Bacterial metabolic networks are a striking example of bow-tie
organization, an architecture able to input a wide range of nutrients
and produce a large variety of products and complex macromolecules using
a relatively few intermediate common currencies.
A major technological application of this information is metabolic engineering. Here, organisms such as yeast, plants or bacteria are genetically modified to make them more useful in biotechnology and aid the production of drugs such as antibiotics or industrial chemicals such as 1,3-propanediol and shikimic acid.
These genetic modifications usually aim to reduce the amount of energy
used to produce the product, increase yields and reduce the production
of wastes.
History
The term metabolism is derived from the Greek Μεταβολισμός – "Metabolismos" for "change", or "overthrow".
Greek philosophy
Aristotle's The Parts of Animals sets out enough details of his views on metabolism
for an open flow model to be made. He believed that at each stage of
the process, materials from food were transformed, with heat being
released as the classical element of fire, and residual materials being excreted as urine, bile, or faeces.
Islamic medicine
Ibn al-Nafis described metabolism in his 1260 AD work titled Al-Risalah al-Kamiliyyah fil Siera al-Nabawiyyah
(The Treatise of Kamil on the Prophet's Biography) which included the
following phrase "Both the body and its parts are in a continuous state
of dissolution and nourishment, so they are inevitably undergoing
permanent change."
Application of the scientific method
The
history of the scientific study of metabolism spans several centuries
and has moved from examining whole animals in early studies, to
examining individual metabolic reactions in modern biochemistry. The
first controlled experiments in human metabolism were published by Santorio Santorio in 1614 in his book Ars de statica medicina. He described how he weighed himself before and after eating, sleep,
working, sex, fasting, drinking, and excreting. He found that most of
the food he took in was lost through what he called "insensible
perspiration".
In these early studies, the mechanisms of these metabolic processes had not been identified and a vital force was thought to animate living tissue. In the 19th century, when studying the fermentation of sugar to alcohol by yeast, Louis Pasteur
concluded that fermentation was catalyzed by substances within the
yeast cells he called "ferments". He wrote that "alcoholic fermentation
is an act correlated with the life and organization of the yeast cells,
not with the death or putrefaction of the cells." This discovery, along with the publication by Friedrich Wöhler in 1828 of a paper on the chemical synthesis of urea,
and is notable for being the first organic compound prepared from
wholly inorganic precursors. This proved that the organic compounds and
chemical reactions found in cells were no different in principle than
any other part of chemistry.
It was the discovery of enzymes at the beginning of the 20th century by Eduard Buchner
that separated the study of the chemical reactions of metabolism from
the biological study of cells, and marked the beginnings of biochemistry.

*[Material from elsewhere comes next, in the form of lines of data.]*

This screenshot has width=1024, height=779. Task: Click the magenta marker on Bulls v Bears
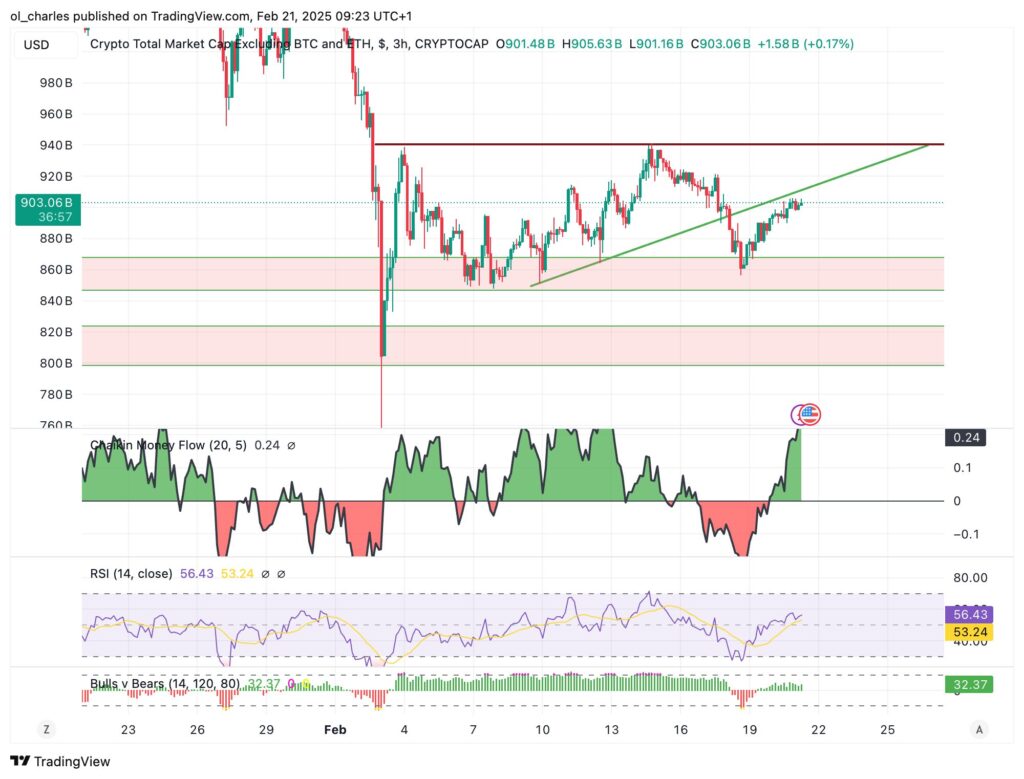click(x=291, y=684)
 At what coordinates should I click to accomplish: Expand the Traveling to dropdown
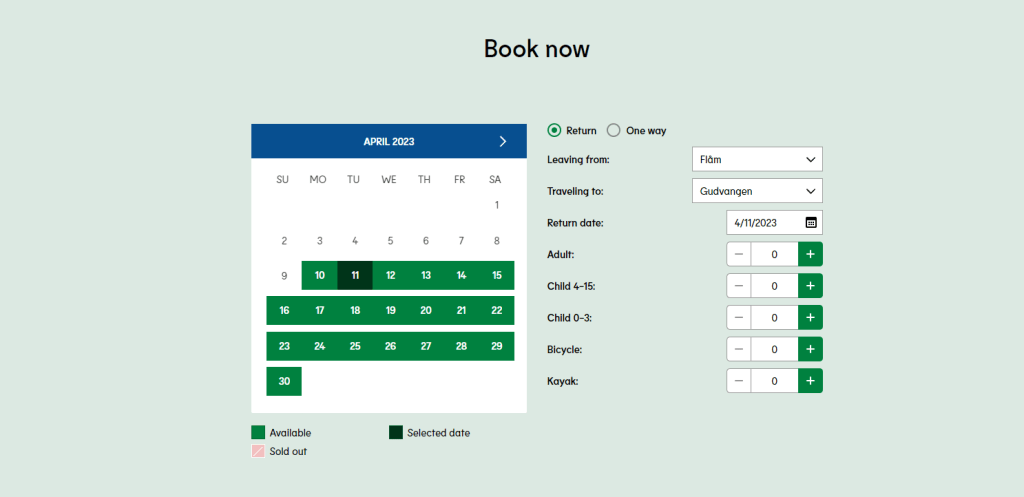coord(757,191)
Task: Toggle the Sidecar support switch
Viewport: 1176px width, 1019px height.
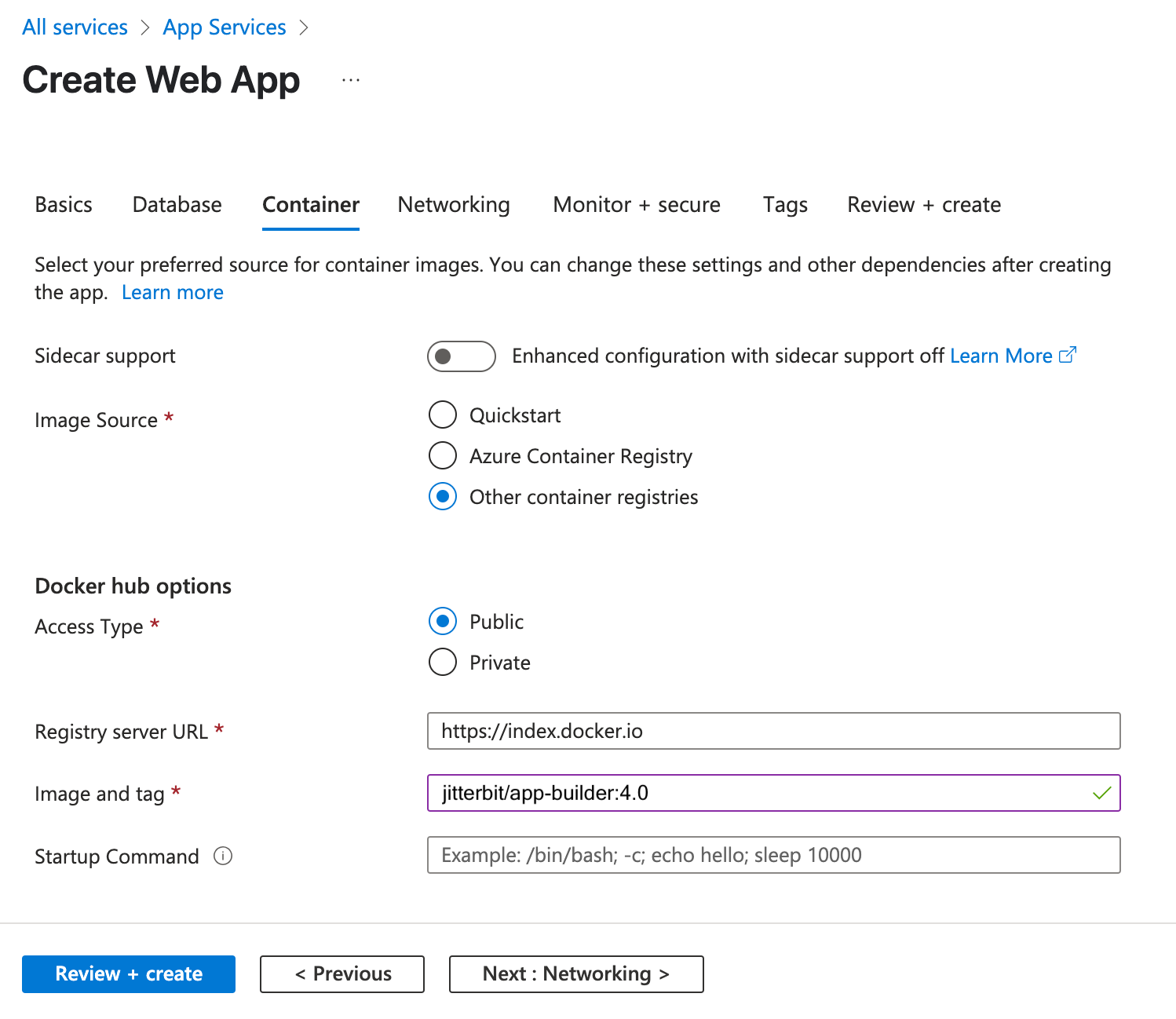Action: pyautogui.click(x=461, y=356)
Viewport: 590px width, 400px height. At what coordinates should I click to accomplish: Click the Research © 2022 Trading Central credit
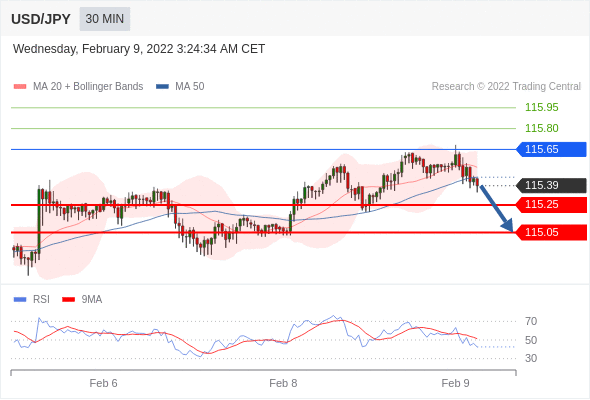(506, 87)
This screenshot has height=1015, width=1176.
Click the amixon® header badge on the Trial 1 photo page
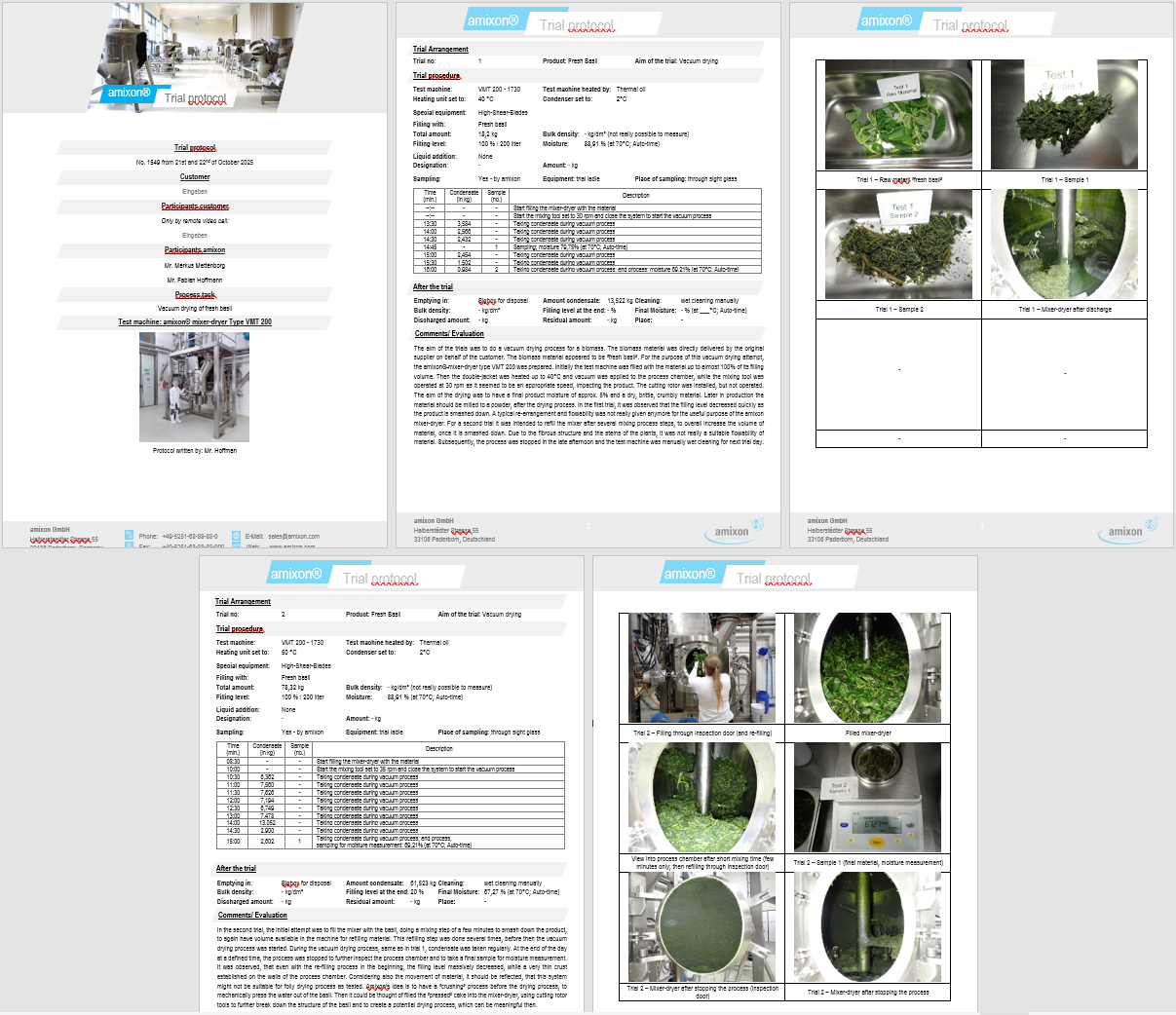886,20

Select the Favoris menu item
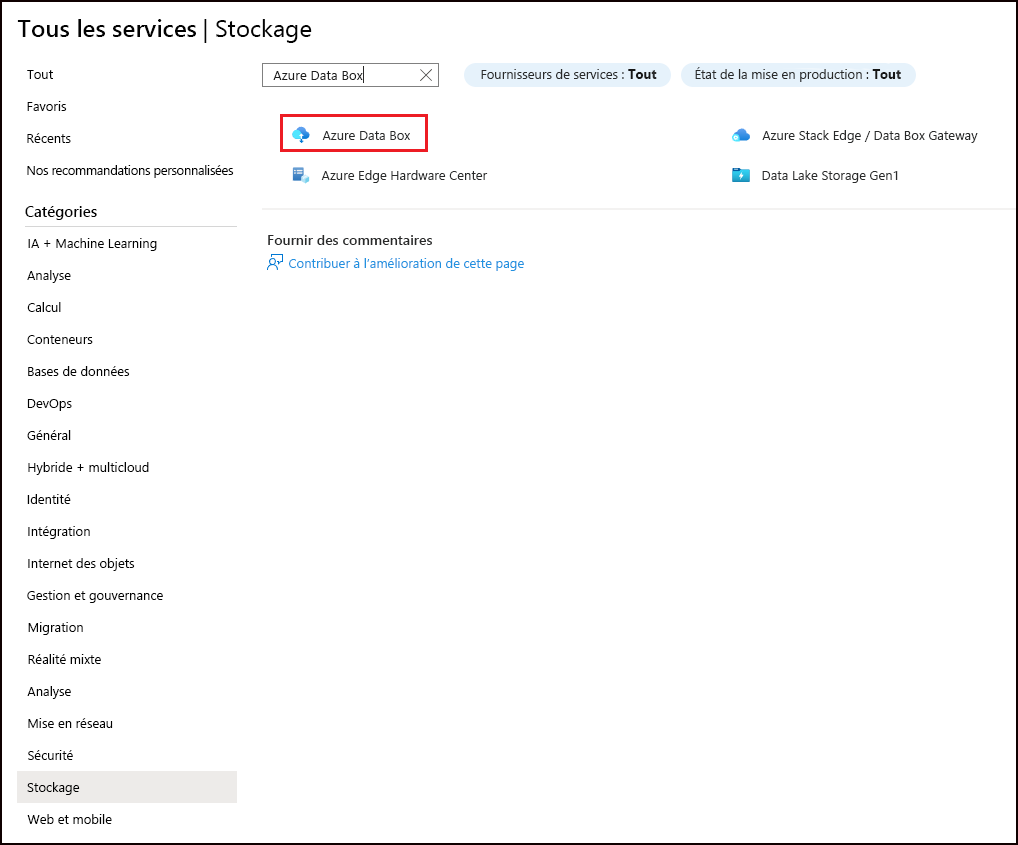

The mass of biochemical knowledge grew rapidly throughout the early
20th century. One of the most prolific of these modern biochemists was Hans Krebs who made huge contributions to the study of metabolism. He discovered the urea cycle and later, working with Hans Kornberg, the citric acid cycle and the glyoxylate cycle. Modern biochemical research has been greatly aided by the development of new techniques such as chromatography, X-ray diffraction, NMR spectroscopy, radioisotopic labelling, electron microscopy and molecular dynamics
simulations. These techniques have allowed the discovery and detailed
analysis of the many molecules and metabolic pathways in cells.